At the beginning of 1964, Sena participated as a dancer and choreographer in the show "Three Modes of Poetry", a project by the Teatro de Câmara António Ferro, founded by Ferro's widow, Fernanda de Castro. This was first performed at the Teatro Tivoli in Lisbon and involved several important Portuguese poets. Sena then embarked on another project, alongside Norman Dixon, former ballet master and choreographer at GEB, in a show entitled "Homage to William Shakespeare". From then on, she gradually stopped performing on stage as a dancer to pursue choreography, dance teaching and acting. In 1965 she enjoyed enormous success as choreographer of the revue Esta Lisboa que eu Amo (This Lisbon I Love), at the Monumental.

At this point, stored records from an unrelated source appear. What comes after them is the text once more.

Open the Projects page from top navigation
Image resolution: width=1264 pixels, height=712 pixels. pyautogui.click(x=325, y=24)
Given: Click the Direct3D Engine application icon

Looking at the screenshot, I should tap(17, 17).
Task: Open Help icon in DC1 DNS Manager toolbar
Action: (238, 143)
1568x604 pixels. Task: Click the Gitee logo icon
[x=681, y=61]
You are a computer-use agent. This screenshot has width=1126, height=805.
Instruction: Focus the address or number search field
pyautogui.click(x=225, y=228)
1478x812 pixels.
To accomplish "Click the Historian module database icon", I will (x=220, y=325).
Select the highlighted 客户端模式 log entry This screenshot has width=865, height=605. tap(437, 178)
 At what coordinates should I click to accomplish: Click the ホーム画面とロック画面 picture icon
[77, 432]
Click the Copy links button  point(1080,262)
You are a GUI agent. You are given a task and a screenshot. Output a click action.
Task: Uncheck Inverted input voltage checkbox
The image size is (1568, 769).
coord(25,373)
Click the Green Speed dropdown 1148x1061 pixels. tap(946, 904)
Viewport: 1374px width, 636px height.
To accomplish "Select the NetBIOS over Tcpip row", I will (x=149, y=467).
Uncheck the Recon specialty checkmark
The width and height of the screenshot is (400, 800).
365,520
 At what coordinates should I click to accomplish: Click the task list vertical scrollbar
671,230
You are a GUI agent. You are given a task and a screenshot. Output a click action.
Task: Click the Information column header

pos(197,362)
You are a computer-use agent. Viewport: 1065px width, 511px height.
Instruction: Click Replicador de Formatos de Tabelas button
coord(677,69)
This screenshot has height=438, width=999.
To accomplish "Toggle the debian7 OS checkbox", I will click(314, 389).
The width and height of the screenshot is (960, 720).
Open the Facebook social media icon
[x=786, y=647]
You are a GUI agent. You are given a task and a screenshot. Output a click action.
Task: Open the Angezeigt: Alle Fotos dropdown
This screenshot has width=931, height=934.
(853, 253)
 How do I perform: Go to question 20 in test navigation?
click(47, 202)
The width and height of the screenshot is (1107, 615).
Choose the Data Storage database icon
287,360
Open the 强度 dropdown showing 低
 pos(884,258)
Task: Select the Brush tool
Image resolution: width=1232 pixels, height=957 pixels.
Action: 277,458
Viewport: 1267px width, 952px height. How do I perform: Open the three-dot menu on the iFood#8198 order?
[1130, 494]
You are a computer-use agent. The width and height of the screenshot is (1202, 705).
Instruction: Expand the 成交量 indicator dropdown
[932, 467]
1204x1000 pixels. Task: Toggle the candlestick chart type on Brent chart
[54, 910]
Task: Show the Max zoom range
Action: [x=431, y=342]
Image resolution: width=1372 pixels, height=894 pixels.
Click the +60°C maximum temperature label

In 1967 Sena returned to the former GEB, then renamed as the Gulbenkian Ballet Group (GGB), under the direction of Walter Gore, to recreate O Crime da Aldeia Velha for two shows at the Tivoli. In February 1968, GGB premiered another work by Sena, "Judas", at Teatro Politeama. In the same year she choreographed "Don Quixote", which was performed in Madrid in April. She choreographed "Blood Wedding" and "The Police Commissioner" in 1968 and "Ancestors, Sold" in 1970. The following year she was responsible for the choreography of Tempos Modernos (Modern Times) at the Politeama, and "Concerto" (with music by Chopin), at the Gulbenkian Foundation's Grand Auditorium.

At the Expo '70 world exhibition, in Osaka, Japan, Sena had what she considered to be "the greatest triumph of her career" in presenting Namban Matsuri, a multidisciplinary show performed by two dance companies, several actors and a musical group, and involving more than 200 Portuguese performers in a Portuguese-Japanese co-production. On returning to Lisbon, she attempted to put on a scaled-down version of the show without success. This she attributed to the fact that Portugal's Estado Novo dictatorship did not look favourably on such a powerful work.

After the Japanese experience, Sena started to collaborate regularly, both as an actress and choreographer, with the Teatro Experimental de Cascais (TEC), particularly in productions by Carlos Avilez. In 1971 she was invited to put on, in Norway, a show composed of short plays by the French playwright, poet and musician Jean Tardieu. As a fellow of the Calouste Gulbenkian Foundation, she went to Copenhagen in Denmark, where she won a prize for children's theatre. Her last work for the Gulbenkian Foundation was in 1975. She also worked on several films.

In 1979 she received professional certification as an international theatre and dance teacher, having taught in Berlin, Leipzig and Dresden. That same year she taught at the Macau Cultural Institute and directed a Portuguese-Chinese show based on texts by Gil Vicente. Between 1989 and 1994 she held a teaching position at the Lisbon Theatre and Film School and, between September 1998 and January 2000, she also taught at the TEC school.

==Death==
Sena died of cancer in Cascais on 15 December 2019 after a long illness. In her later years she had serious vision problems and lived in a nursing home. She was buried at the Alcabideche cemetery.

==Awards and distinctions==
In 1962 Sena won, together with dancers Isabel Santa Rosa and Armando Jorge, the Bordalo Prize in the Ballet category for her choreography. At Expo '70 her show, Namban Matsuri was considered the best show at the exhibition. In 1994 she was made a Commander of the Order of Prince Henry. In 1996 she was made an honorary citizen of Cascais, while in 2005 she was awarded the Medal of Honour of the Portuguese Society of Authors.

Sena appears on a 2015 Portuguese €0.72 postage stamp.